Terrorist Acts in Boston: A Show with an Unknown?

Looking at the passion surrounding the April 15 terrorist acts in Boston, one involuntarily catches oneself thinking: The U.S. is not mourning so much as reveling in the show around the tragic explosions. And, it would seem, we have a happy ending. One of the villains is shot, the other is caught. In fact, it is only a plot.

Giving his written testimony, Dzhokhar Tsarnaev, the half-dead terrorist, says that he can hardly hold the pen in his hands. And he probably does not even realize that in his weakened hands, he holds a collection of plot threads which could send the whole show in one of a number of directions. Now, much depends on who is named the villain. If it is the mythical al-Qaida, the story will take one direction. And if it turns out to be North Korea, well, here comes a nuclear war. Or maybe there will be a nod to some Arab “regime” not tolerated by America.

Do not think for a minute that we will find out the whole truth from Tsarnaev’s confession. A half-dead and terrified person will say whatever sounds best, and he will confirm anything. The technologies of psychology have been described and tested repeatedly.

It is hardly likely that the organizer of the nightmare in Boston will turn out to be Doku Umar, who supposedly had links to the older brother, 26-year-old Tamerlan — not because that just cannot be true, but because that would repudiate the work of the American propaganda machine for 20 years.

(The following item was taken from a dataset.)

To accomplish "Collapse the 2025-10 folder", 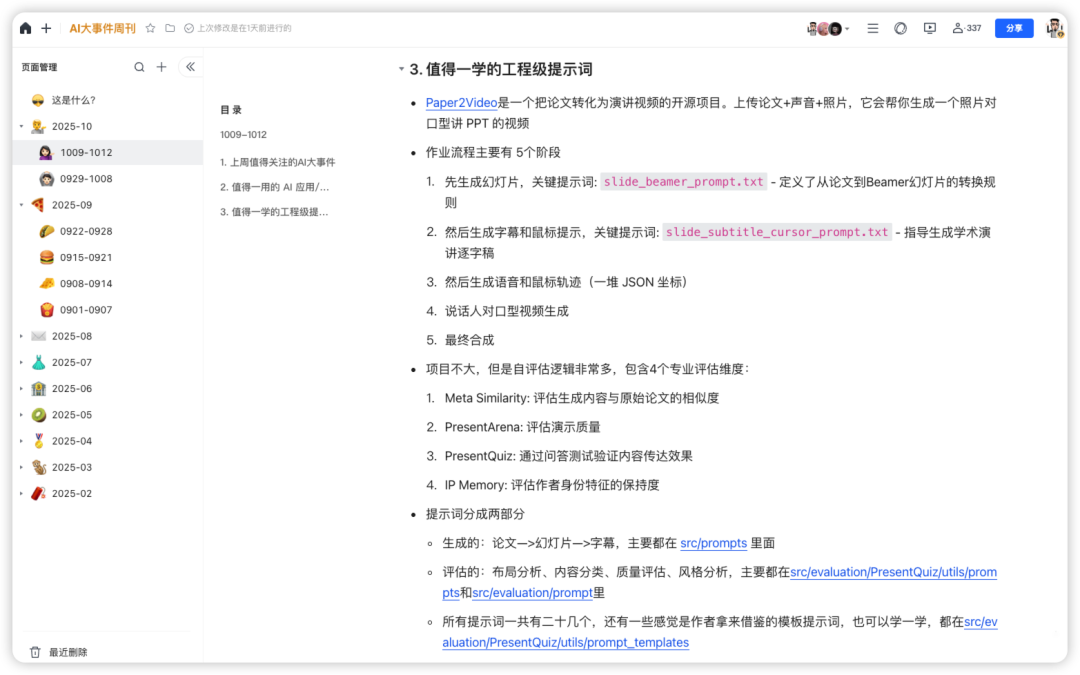I will pyautogui.click(x=21, y=127).
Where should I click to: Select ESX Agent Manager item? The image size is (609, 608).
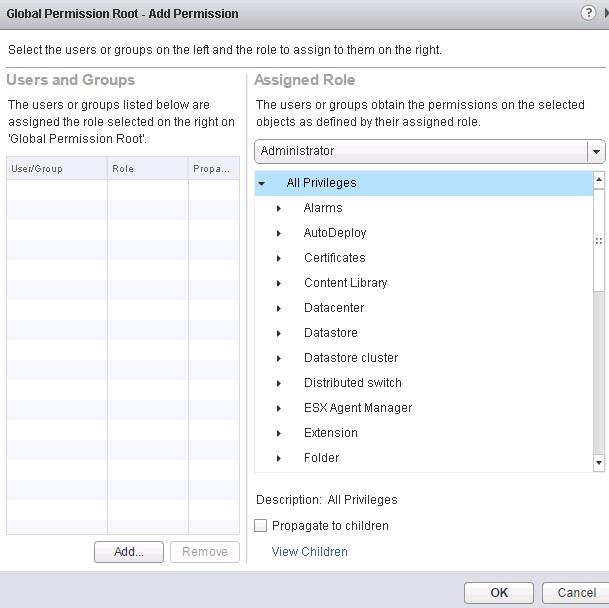358,408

It would turn out that the U.S. Department of State and CIA supported the “bad guys.” And that means that they would have fallen into the same old trap again — the U.S. once supported both al-Qaida and Saddam Hussein. On one hand, they are used to it. On the other hand, why bring shame on oneself once again?

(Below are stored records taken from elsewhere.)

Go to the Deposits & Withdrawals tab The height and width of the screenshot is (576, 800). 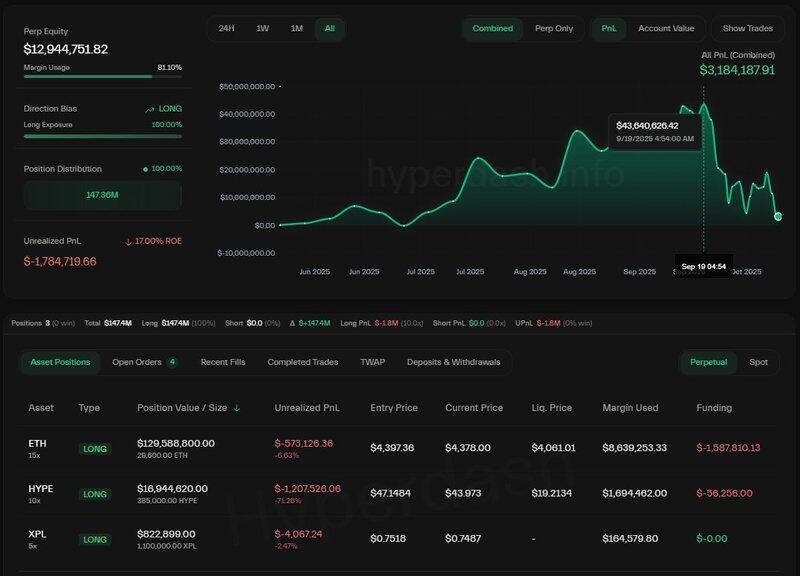click(453, 362)
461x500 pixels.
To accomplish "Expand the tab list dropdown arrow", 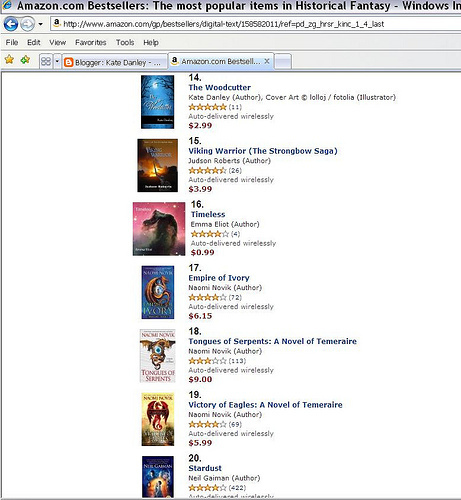I will click(x=57, y=62).
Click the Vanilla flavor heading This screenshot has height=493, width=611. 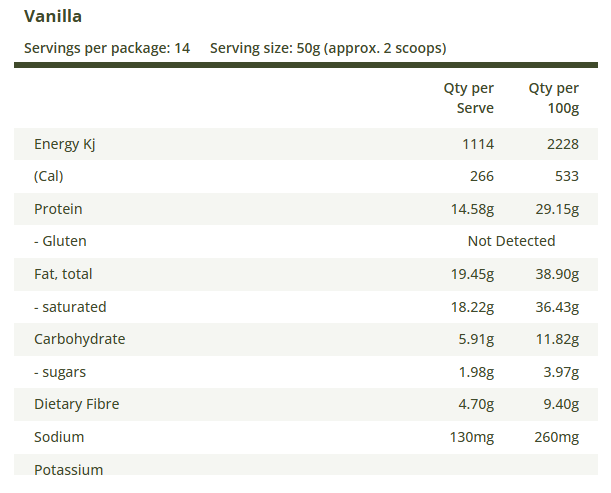click(x=53, y=17)
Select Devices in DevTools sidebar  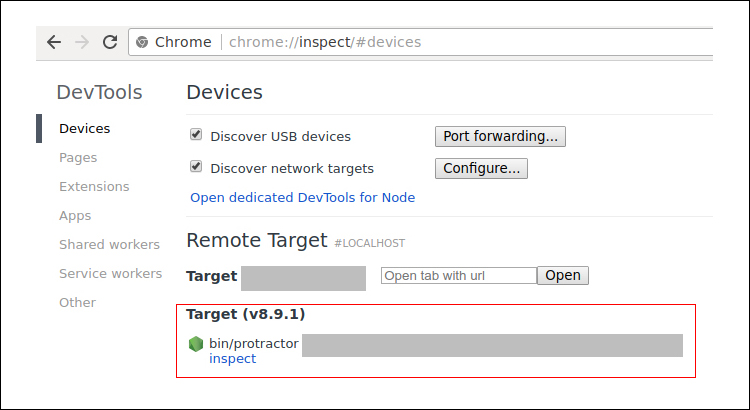coord(85,129)
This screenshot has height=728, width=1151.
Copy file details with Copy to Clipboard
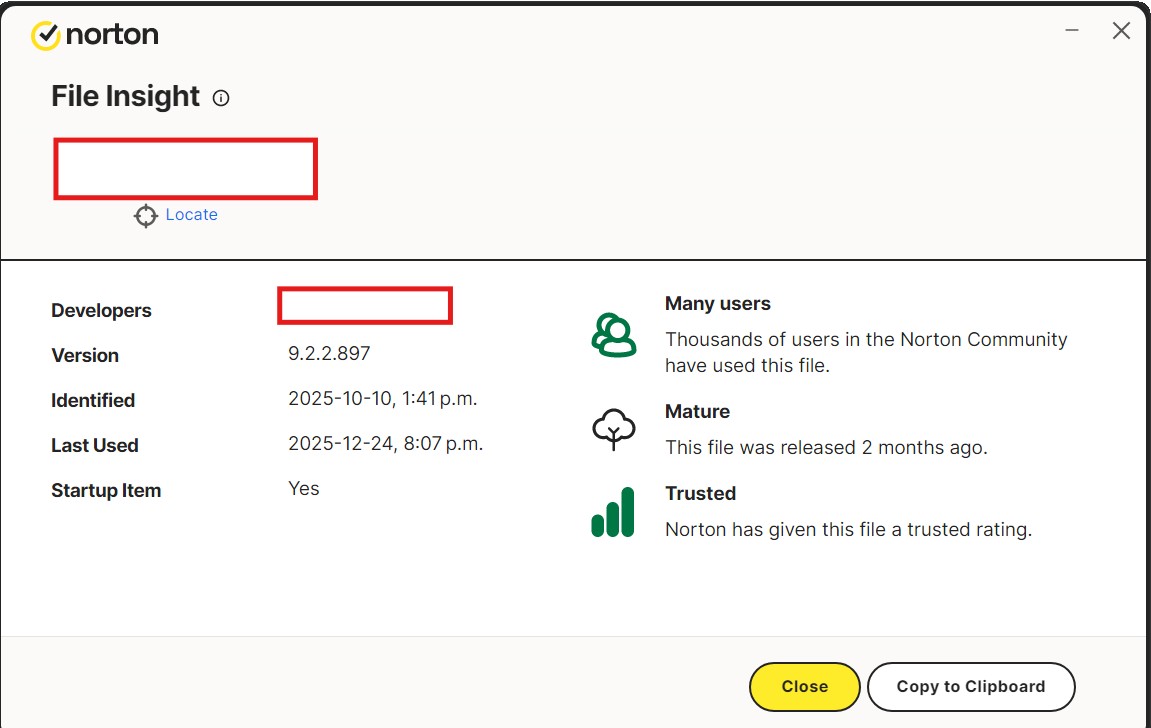(970, 687)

“A number of radical Chechen groups have become part of jihad, organized international terrorism … they are trying to carry out a huge terrorist operation on U.S. territory,” Professor Mike Nat, former adviser to the U.S. Department of Defense, said days ago on the BBC.*

Dealing with terrorists is a thankless job. Take, for example, U.S.-backed al-Qaida. The Soviet Union withdrew from Afghanistan and, suddenly, the support was gone. And the organization has strengthened, expanded and opened new branches. Their former benefactor has become an enemy. Could the bandit, left without support, declare jihad on the U.S.? Why not?

U.S. intelligence agencies have also not appeared in the best light. The activities of the FBI, for example, will be the subject of an investigation in Congress. There are questions for the investigative agency. For example, we know that in 2011, the older Tsarnaev brother was questioned by the FBI when it was discovered that Tamerlan was a follower of radical Islam and was in a position to join underground groups. Did the FBI worry about this? Yes, of course. Two years later.

Will they exaggerate the “Russian trace” in the actions of the Tsarnaev brothers? Opinions on this point differ. For example, Vladimir Zhirinovsky believes that they will. In the opinion of vice-chairman of the State Duma, the U.S. needs a catalyst to build a missile defense system and take other hostile actions against Russia. The lobbyist, in this case, is the military-industrial complex, which sees whipping up hysteria as advantageous to its obtaining billions of dollars in contracts.

By the way, another great American crime had this very same “Russian trace” — the 1963 murder of JFK in Dallas. The murderer, Lee Harvey Oswald, lived for some time in the USSR, in Minsk, and had a Russian wife. Tsarnaev’s wife is half Italian; he had spent even less time in Russia than Kennedy’s murderer — only about 10 months.

There is one more slippery and alarming point in this whole story. The mother of the Tsarnaev brothers, Zubeidat, has confirmed that Tamerlan, the older brother, phoned her after the explosions and said that he had been contacted by the FBI and asked to appear for questioning. According to the mother, Tamerlan refused. The FBI immediately rushed to refute this information categorically. Well then, I guess we should think that the grief-stricken mother has invented it all for the entertainment of journalists.

But I want to believe that this story was not just a conspiracy. And there were two immigrants who, having lived in the “Land of the Free,” realized that the rest of their lives would be exactly the same — they would not be quite satisfied with it. And a 19-year-old would not want to put up with this, right? No, nor a 26-year-old. And the two decided to create a show, to go down in American history — to become heroes, albeit with the prefix “anti.”

And these two youths (although one apparently took special training in a mountain camp) managed to bring a U.S. megalopolis to a real collapse, escape from the scene of the murder, run from the chase. So? They were young, they were naïve. They wanted adventure. For some reason, this is the explanation that I want most of all to believe.

*Editor’s note: This quotation, accurately translated, could not be verified.